## START MATERIAL PROVIDED

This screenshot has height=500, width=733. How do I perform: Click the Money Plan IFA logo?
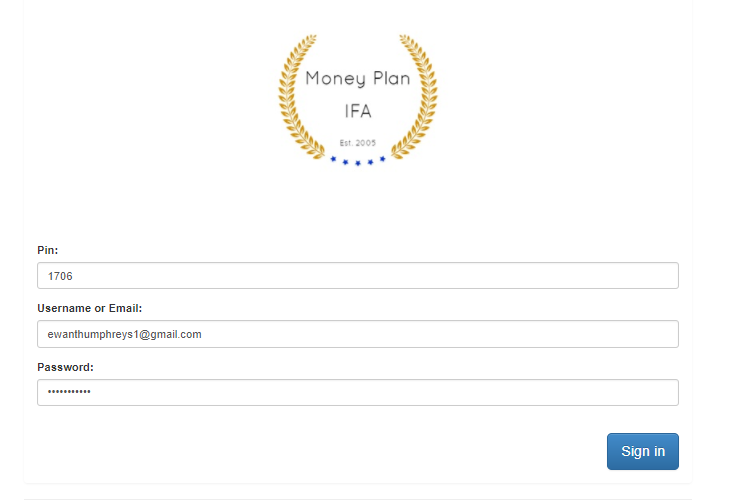[358, 100]
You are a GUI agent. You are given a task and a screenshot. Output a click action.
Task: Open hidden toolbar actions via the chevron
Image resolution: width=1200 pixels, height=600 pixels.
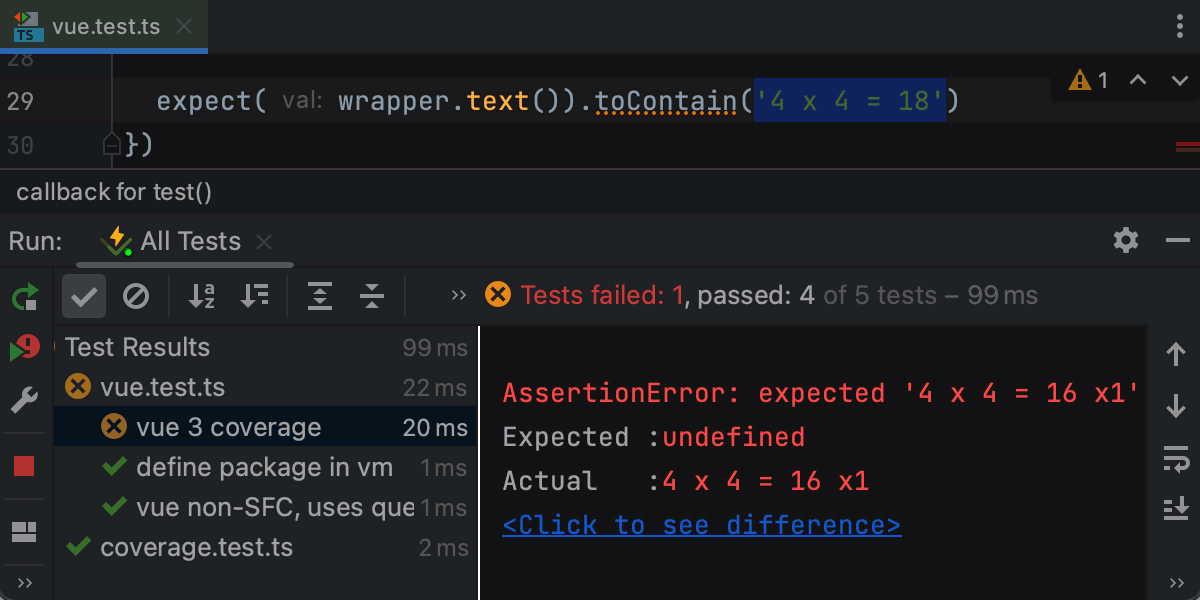(458, 295)
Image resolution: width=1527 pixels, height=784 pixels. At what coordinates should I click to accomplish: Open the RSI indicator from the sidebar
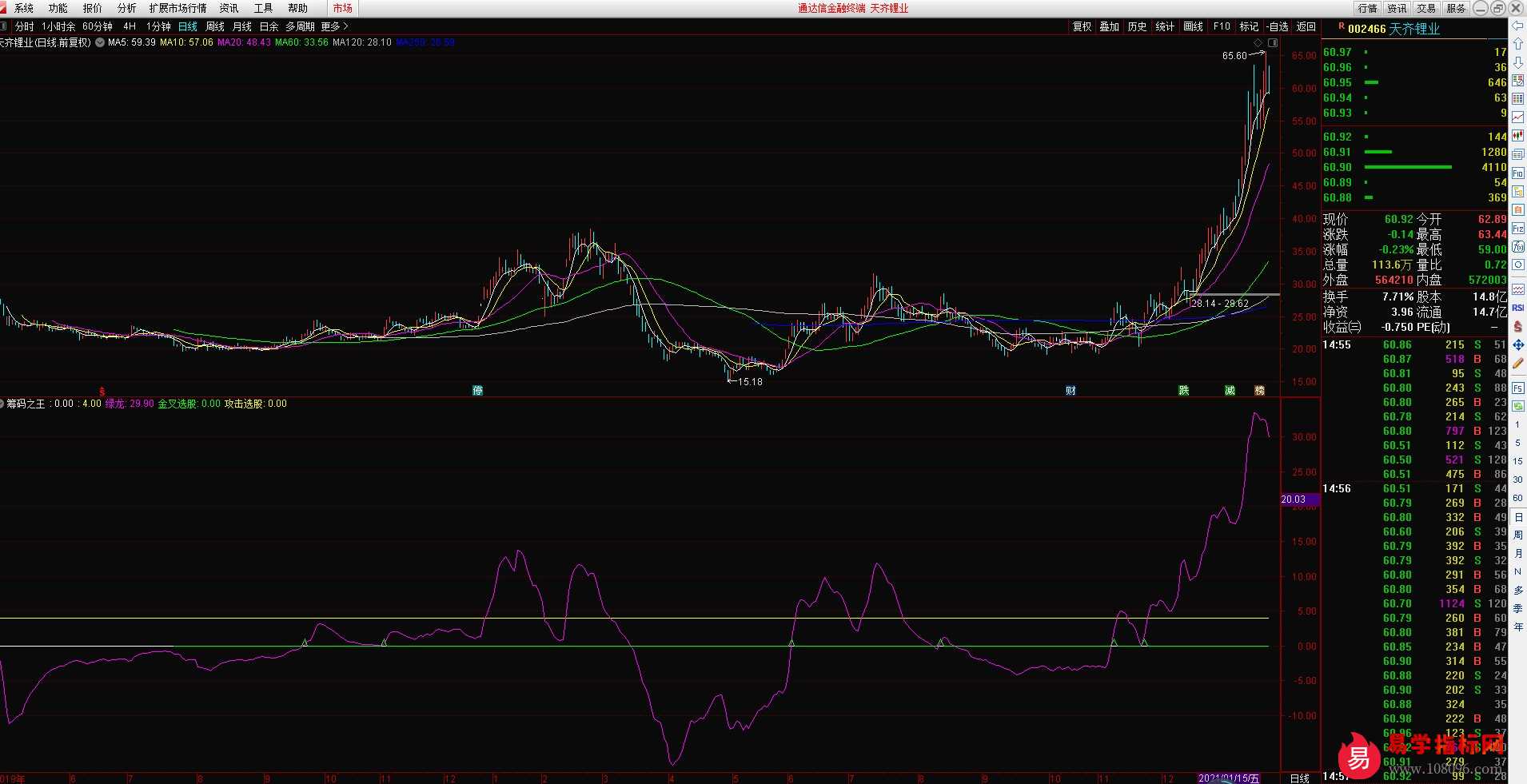coord(1517,308)
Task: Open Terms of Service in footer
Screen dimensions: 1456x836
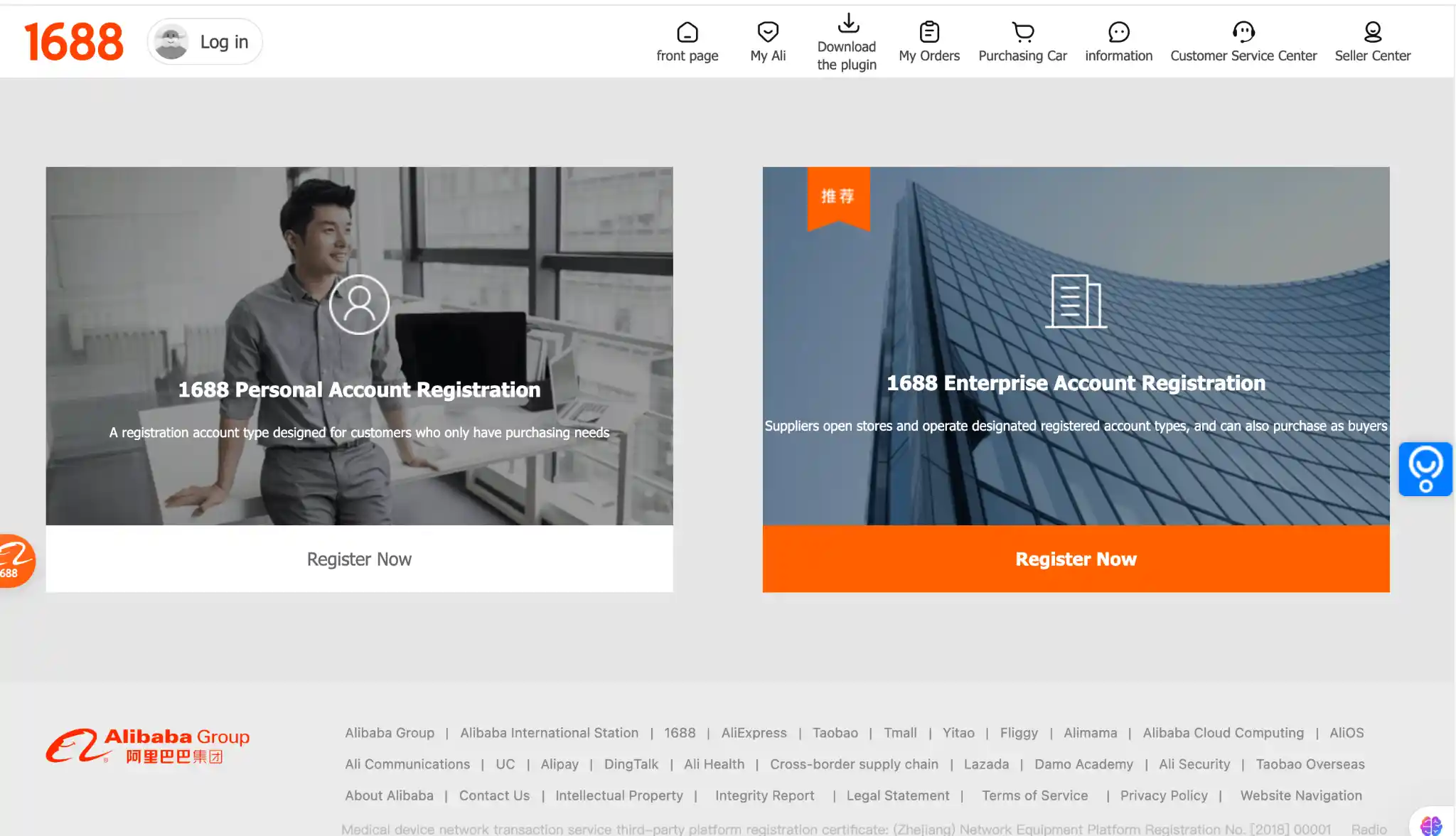Action: point(1034,795)
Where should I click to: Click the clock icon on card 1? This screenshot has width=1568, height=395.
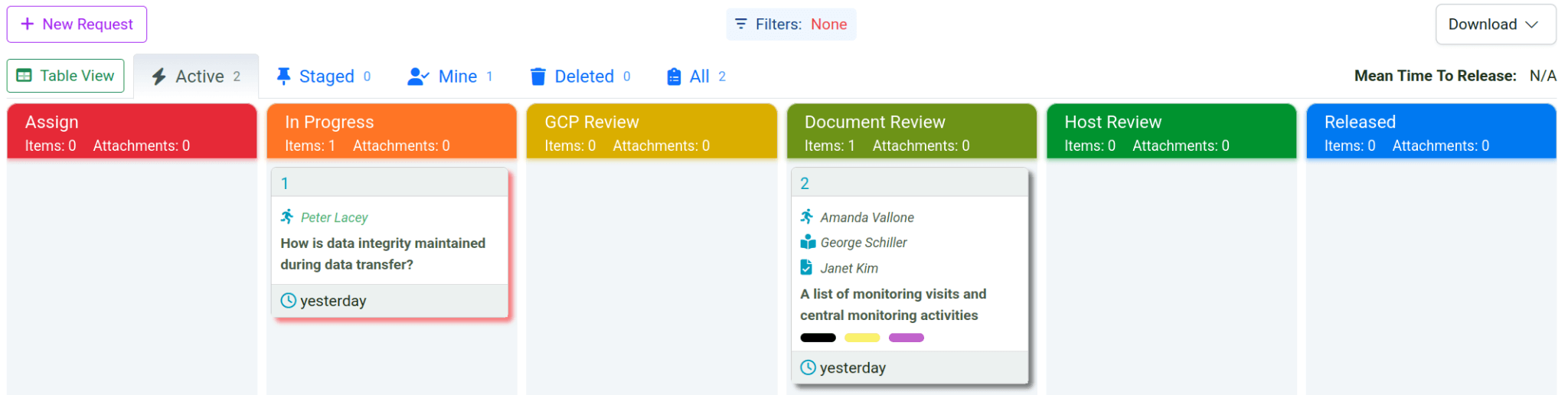click(x=289, y=301)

## END MATERIAL PROVIDED

WRITTEN INSTRUCTION:
Render every line of the records above as a numbered list, skipping blank lines and leaving out the pictures.

COMPLETED TASK:
1. This screenshot has height=500, width=733. How do I perform: Click the Money Plan IFA logo?
2. [358, 100]
3. You are a GUI agent. You are given a task and a screenshot. Output a click action.
4. Task: Open hidden toolbar actions via the chevron
5. Image resolution: width=1200 pixels, height=600 pixels.
6. (458, 295)
7. Image resolution: width=1527 pixels, height=784 pixels. At what coordinates should I click to accomplish: Open the RSI indicator from the sidebar
8. coord(1517,308)
9. Task: Open Terms of Service in footer
10. Screen dimensions: 1456x836
11. Action: point(1034,795)
12. Where should I click to: Click the clock icon on card 1? This screenshot has width=1568, height=395.
13. click(x=289, y=301)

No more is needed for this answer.